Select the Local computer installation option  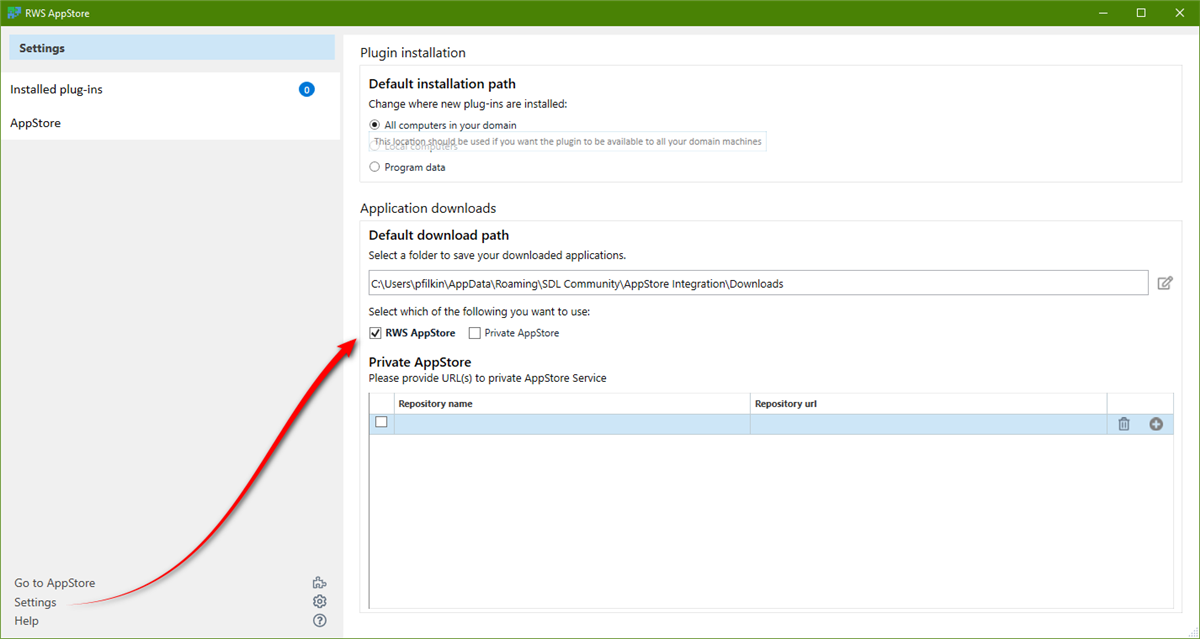375,146
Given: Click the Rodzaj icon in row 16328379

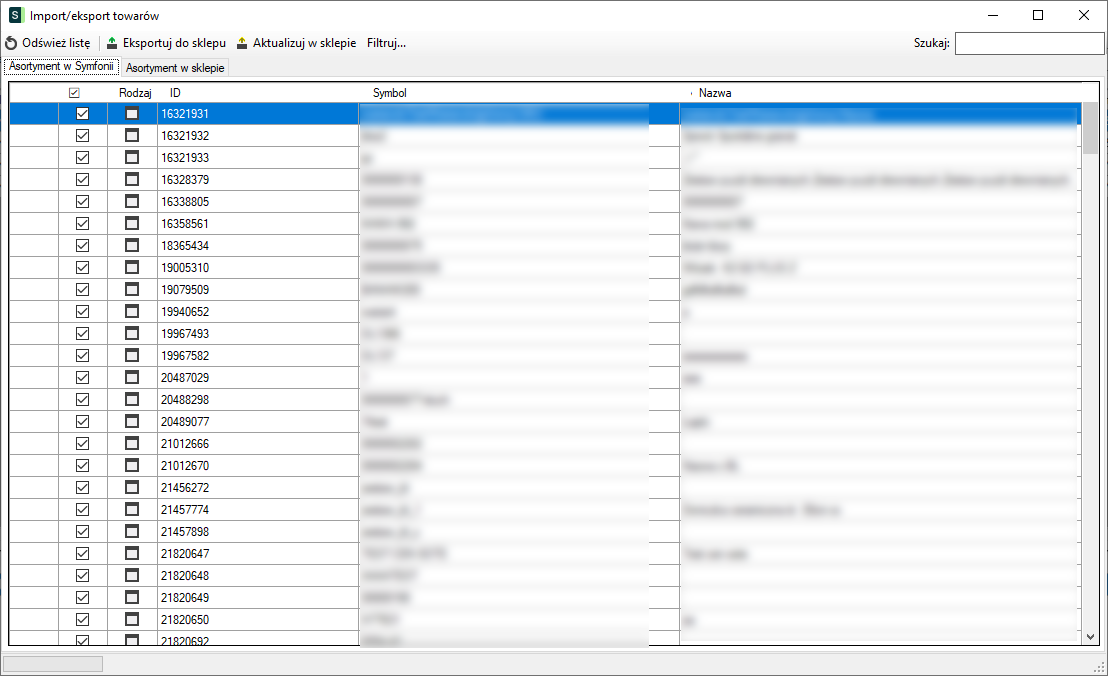Looking at the screenshot, I should coord(132,179).
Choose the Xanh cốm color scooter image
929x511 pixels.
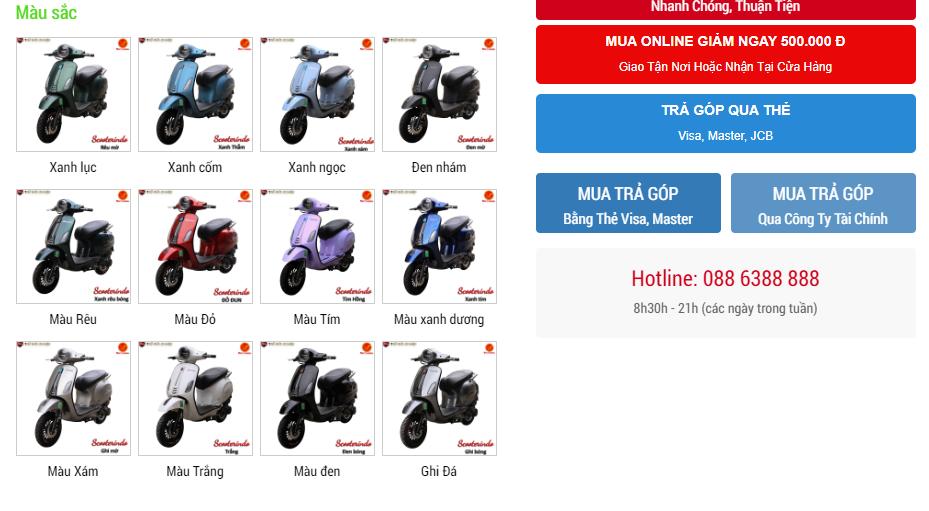[x=196, y=94]
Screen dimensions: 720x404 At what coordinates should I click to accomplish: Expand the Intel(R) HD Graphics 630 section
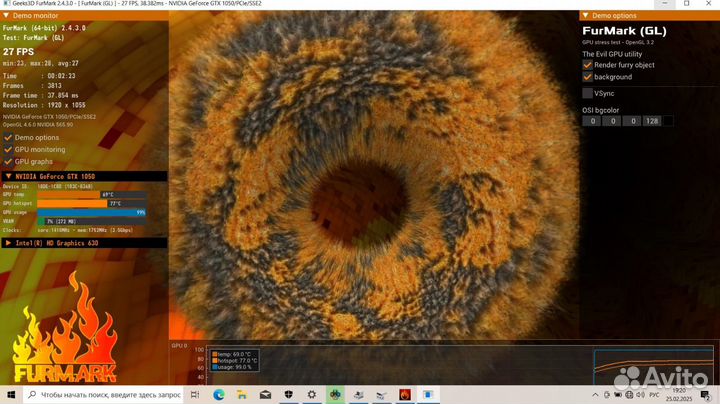[x=8, y=242]
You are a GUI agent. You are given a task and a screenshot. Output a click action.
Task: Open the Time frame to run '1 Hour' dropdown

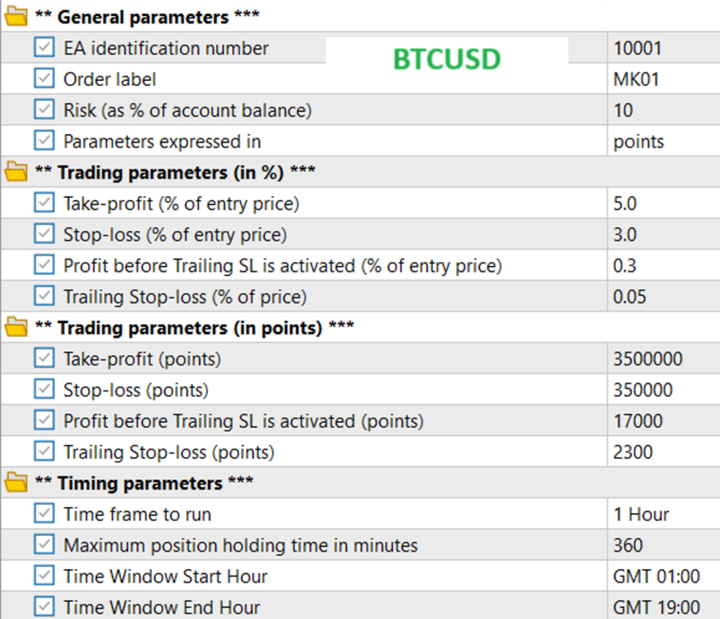click(660, 514)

----------------

Print only the lines from the one with "929x511 pixels." through the last line of the data above, exactly and with both ends, and please omit any pictures.

• **Task answer**:
929x511 pixels.
[x=196, y=94]
Screen dimensions: 720x404 At what coordinates should I click to accomplish: Expand the Intel(R) HD Graphics 630 section
[x=8, y=242]
You are a GUI agent. You are given a task and a screenshot. Output a click action.
Task: Open the Time frame to run '1 Hour' dropdown

click(660, 514)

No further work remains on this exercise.